There are also times that what I feel is so intense that when I try to put it into words verbally, the part of my brain that tries to rationally put arguments together cannot fathom the irrational and chaotic phrases resting just below the surface.  My brain cannot seem to work through and apply logical and rational words to the overwhelming thoughts and emotions of the inspiring or poignant moments I would love to share with others, and there are very few people who have the patience to listen to incoherent thoughts to piece together the confessions falling past my lips.

I have also noticed that within this book I find my sexuality to be a very large avenue to my spirituality.  I have always found sex to me more than simply “having an orgasm” or “it just feels good” or “just getting off”.  While these are feelings sex invokes within me, I find sex quite sacred in some regards…and to the criticism of others.  I may not have a large sexual history with a long list of multiple partners, but what I have experienced has helped me value sex in a light that some cannot understand, while having an open enough attitude to see the value of other “non-traditional” views of what can be considered “sacred” when it comes to sex.

I can honestly say that I have experienced sexual encounters that I have only been able to describe as “intense” that have left me feeling as if my partner and I truly became one soul in that time.  I can honestly admit that I have found what some have called “nirvana” or “utopia”; an indescribable euphoric place and time.  It was almost an “out-of-body” experience that left me truly feeling as if I was flying and in another dimension or universe and I have been blessed with that experience more than once.

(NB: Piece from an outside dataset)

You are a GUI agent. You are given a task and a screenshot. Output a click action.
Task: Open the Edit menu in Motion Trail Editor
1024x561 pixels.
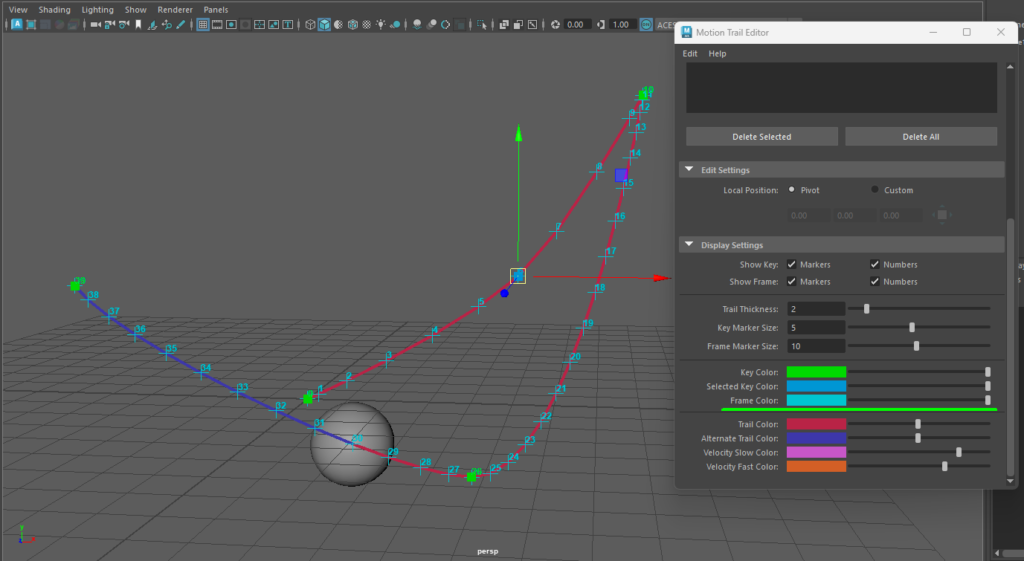tap(690, 54)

One partner, in particular, has given me more of those experiences than any other lover, which is probably why it was/has been so hard to end the relationship.  While the relationship itself was not healthy and abusive in many regards, the sexual aspect of the relationship transcended all of that and took my soul to another level where I learned to appreciate his soul in its most barren, vulnerable and honest state.

I have noticed that foreplay does tend to intensify the sexual experience, for me at least, though I don’t believe that these transcendent moments are specifically tied to foreplay, per se.  I do not have to have much foreplay, if at all, in one sense, but the mental foreplay of a sexual encounter is something I cannot personally deny as one of the most powerful forms there is to help move the experience into something more than simply “getting your rocks off”.

Maybe I do put a large emphasis on foreplay when others do not.  I also think that possibly, my definitions of foreplay are different than others, which can create hardships when trying to communicate your wants and needs in a sexual relationship.  What I define as foreplay encompasses a very large number of things, from physical touches and sensations, to ambiance and the mental aspects.

I find so many things erotic and sensual, yet I am amazed to an extent at least, at how often others see the same things differently than me.  I am not suggesting I am “right” and they are “wrong”, though I find myself feeling a sense of almost sadness for those that have not experienced so many sensations, especially with a partner you truly enjoy and want to be sexually intimate with to compliment emotional intimacy, or even with a partner you simply are sexually attracted to, which will tend to be seen as being a great lover, not simply just being a good lay or knowing how to have sex.

Maybe I should state it more accurately as I would love to see more people appreciate, enjoy, or allow themselves to be open to letting down their barriers and long standing stances to the possibility of feeling a new sensation…a new viewpoint of what is erotic, sensual, and pleasurable…a chance to be taken to new heights (or depths as the case may be) of a sexual experience and maybe even find their own sense of true freedom there.